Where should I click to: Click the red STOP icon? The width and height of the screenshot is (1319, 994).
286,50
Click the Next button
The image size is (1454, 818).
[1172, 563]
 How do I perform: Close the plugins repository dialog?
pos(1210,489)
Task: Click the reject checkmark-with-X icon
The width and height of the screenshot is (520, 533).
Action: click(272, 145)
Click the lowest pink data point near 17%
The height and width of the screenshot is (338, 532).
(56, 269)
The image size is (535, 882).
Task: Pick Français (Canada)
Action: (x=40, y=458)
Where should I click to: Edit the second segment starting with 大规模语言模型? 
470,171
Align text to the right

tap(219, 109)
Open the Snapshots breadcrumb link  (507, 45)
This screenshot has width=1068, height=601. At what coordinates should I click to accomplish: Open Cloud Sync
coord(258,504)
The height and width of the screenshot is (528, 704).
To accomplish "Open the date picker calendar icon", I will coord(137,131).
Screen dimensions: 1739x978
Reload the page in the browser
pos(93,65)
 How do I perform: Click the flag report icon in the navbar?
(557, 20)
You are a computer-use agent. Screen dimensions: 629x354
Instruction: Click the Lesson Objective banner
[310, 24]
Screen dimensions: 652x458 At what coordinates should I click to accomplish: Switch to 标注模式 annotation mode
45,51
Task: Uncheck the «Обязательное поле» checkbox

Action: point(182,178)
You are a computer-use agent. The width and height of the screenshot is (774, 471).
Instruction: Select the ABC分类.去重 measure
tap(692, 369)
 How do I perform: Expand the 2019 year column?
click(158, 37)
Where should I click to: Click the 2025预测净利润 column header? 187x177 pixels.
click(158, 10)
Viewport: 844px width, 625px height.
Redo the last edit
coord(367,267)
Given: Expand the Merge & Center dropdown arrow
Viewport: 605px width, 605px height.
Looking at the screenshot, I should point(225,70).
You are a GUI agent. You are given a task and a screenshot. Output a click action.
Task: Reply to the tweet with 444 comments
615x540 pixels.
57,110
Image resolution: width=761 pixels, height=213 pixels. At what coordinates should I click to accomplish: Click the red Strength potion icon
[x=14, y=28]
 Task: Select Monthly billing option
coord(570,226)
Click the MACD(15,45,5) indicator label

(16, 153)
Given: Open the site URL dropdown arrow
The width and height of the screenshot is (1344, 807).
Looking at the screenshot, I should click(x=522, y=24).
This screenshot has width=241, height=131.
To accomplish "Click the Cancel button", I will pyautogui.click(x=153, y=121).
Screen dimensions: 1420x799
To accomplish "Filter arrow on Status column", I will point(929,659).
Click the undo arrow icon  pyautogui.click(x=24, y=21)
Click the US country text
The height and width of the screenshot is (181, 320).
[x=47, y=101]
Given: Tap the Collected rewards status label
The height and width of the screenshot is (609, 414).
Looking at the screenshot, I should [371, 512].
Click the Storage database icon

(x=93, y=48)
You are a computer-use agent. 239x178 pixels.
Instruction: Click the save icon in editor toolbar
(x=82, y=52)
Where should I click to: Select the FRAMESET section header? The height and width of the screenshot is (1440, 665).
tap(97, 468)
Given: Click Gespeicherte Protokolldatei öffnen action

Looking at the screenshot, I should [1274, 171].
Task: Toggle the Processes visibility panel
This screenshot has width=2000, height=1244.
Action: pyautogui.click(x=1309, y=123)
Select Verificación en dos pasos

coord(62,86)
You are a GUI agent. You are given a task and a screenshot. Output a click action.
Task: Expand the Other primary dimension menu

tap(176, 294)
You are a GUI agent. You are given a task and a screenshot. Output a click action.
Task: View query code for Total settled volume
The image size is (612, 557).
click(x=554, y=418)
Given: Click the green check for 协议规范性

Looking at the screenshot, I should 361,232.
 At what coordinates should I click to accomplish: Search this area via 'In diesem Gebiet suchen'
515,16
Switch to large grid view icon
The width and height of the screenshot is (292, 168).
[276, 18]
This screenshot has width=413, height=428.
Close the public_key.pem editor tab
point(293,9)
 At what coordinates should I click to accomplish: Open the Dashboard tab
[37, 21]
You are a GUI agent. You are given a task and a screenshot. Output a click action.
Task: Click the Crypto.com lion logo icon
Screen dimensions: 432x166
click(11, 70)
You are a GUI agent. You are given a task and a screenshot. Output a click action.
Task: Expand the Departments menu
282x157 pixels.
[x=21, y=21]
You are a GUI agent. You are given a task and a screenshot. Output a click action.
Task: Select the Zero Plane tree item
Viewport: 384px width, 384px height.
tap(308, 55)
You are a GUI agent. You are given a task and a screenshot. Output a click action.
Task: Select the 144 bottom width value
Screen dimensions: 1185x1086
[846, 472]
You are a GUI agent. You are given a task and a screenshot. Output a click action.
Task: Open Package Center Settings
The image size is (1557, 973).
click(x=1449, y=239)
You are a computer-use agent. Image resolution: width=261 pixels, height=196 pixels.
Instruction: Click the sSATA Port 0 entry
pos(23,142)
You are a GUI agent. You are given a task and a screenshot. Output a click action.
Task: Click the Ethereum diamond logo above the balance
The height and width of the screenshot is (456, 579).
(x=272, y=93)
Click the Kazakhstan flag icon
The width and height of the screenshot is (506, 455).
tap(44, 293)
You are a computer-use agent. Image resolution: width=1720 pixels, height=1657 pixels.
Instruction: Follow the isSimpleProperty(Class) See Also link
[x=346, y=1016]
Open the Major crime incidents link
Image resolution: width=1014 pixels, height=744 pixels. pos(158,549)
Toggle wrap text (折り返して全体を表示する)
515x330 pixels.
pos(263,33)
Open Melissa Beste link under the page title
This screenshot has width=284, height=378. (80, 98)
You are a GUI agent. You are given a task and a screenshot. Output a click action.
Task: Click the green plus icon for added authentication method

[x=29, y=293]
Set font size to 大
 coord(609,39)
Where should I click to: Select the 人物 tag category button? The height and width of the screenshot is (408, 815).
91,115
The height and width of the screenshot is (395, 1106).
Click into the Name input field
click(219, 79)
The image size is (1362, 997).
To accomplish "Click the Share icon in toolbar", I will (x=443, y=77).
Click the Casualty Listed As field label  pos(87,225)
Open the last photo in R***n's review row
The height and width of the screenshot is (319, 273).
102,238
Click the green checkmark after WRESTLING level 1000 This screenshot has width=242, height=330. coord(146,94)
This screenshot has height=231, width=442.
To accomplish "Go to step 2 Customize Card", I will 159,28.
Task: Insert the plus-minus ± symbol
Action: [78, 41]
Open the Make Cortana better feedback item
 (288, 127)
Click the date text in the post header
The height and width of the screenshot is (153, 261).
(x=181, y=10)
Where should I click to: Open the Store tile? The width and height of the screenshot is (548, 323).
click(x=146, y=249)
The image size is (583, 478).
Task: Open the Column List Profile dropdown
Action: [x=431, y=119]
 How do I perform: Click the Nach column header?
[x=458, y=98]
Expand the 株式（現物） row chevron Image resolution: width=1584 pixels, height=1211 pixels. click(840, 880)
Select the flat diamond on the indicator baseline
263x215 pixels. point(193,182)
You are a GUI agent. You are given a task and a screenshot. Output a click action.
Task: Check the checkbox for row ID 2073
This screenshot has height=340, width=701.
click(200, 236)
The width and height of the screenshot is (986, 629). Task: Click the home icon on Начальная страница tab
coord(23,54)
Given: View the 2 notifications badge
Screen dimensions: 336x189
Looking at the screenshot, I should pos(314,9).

- INSTRUKCJE DO WYKONANIA -
Zwróć bez żadnych zmian wiersze danych od pierwszego wiersza do wiersza zawierającego „Action: click(272, 145)”. Oba te wiersze również mają się znaleźć w odpowiedzi.

- WYNIK ĆWICZENIA -
Where should I click to: Click the red STOP icon? The width and height of the screenshot is (1319, 994).
286,50
Click the Next button
The image size is (1454, 818).
[1172, 563]
 How do I perform: Close the plugins repository dialog?
pos(1210,489)
Task: Click the reject checkmark-with-X icon
The width and height of the screenshot is (520, 533).
Action: click(272, 145)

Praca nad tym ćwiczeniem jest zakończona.